* _Task requirements_
Nothing should differ between your answer and the records.

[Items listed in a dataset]
*** Block opens ***

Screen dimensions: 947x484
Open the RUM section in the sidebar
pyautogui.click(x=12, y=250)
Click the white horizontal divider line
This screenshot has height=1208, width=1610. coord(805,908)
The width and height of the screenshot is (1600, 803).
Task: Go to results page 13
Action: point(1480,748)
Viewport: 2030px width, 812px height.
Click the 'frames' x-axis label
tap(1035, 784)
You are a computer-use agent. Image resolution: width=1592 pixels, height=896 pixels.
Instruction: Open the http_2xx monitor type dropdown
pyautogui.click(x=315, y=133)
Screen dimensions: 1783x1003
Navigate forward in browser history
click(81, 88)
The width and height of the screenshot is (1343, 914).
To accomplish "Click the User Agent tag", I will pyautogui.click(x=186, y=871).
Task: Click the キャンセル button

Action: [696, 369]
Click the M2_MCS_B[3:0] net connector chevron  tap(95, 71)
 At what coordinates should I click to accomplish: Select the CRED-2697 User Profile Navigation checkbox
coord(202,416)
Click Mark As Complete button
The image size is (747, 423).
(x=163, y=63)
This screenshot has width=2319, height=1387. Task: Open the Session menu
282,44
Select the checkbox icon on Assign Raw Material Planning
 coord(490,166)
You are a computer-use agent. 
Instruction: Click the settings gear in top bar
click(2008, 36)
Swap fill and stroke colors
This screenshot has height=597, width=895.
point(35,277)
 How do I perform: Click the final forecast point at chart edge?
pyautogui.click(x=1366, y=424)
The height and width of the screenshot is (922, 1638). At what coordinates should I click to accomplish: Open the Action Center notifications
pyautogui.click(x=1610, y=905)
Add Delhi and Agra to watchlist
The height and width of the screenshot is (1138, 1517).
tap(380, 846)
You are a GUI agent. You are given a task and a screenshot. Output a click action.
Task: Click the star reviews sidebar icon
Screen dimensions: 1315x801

*** Block closes ***

* _Exercise result_
Screen dimensions: 947x484
Open the RUM section in the sidebar
pyautogui.click(x=12, y=250)
Click the white horizontal divider line
This screenshot has height=1208, width=1610. coord(805,908)
The width and height of the screenshot is (1600, 803).
Task: Go to results page 13
Action: point(1480,748)
Viewport: 2030px width, 812px height.
Click the 'frames' x-axis label
tap(1035, 784)
You are a computer-use agent. Image resolution: width=1592 pixels, height=896 pixels.
Instruction: Open the http_2xx monitor type dropdown
pyautogui.click(x=315, y=133)
Screen dimensions: 1783x1003
Navigate forward in browser history
click(81, 88)
The width and height of the screenshot is (1343, 914).
To accomplish "Click the User Agent tag", I will pyautogui.click(x=186, y=871).
Task: Click the キャンセル button

Action: [696, 369]
Click the M2_MCS_B[3:0] net connector chevron  tap(95, 71)
 At what coordinates should I click to accomplish: Select the CRED-2697 User Profile Navigation checkbox
coord(202,416)
Click Mark As Complete button
The image size is (747, 423).
(x=163, y=63)
This screenshot has width=2319, height=1387. Task: Open the Session menu
282,44
Select the checkbox icon on Assign Raw Material Planning
 coord(490,166)
You are a computer-use agent. 
Instruction: Click the settings gear in top bar
click(2008, 36)
Swap fill and stroke colors
This screenshot has height=597, width=895.
point(35,277)
 How do I perform: Click the final forecast point at chart edge?
pyautogui.click(x=1366, y=424)
The height and width of the screenshot is (922, 1638). At what coordinates should I click to accomplish: Open the Action Center notifications
pyautogui.click(x=1610, y=905)
Add Delhi and Agra to watchlist
The height and width of the screenshot is (1138, 1517).
tap(380, 846)
You are a GUI agent. You are given a task and a screenshot. Output a click action.
Task: Click the star reviews sidebar icon
Screen dimensions: 1315x801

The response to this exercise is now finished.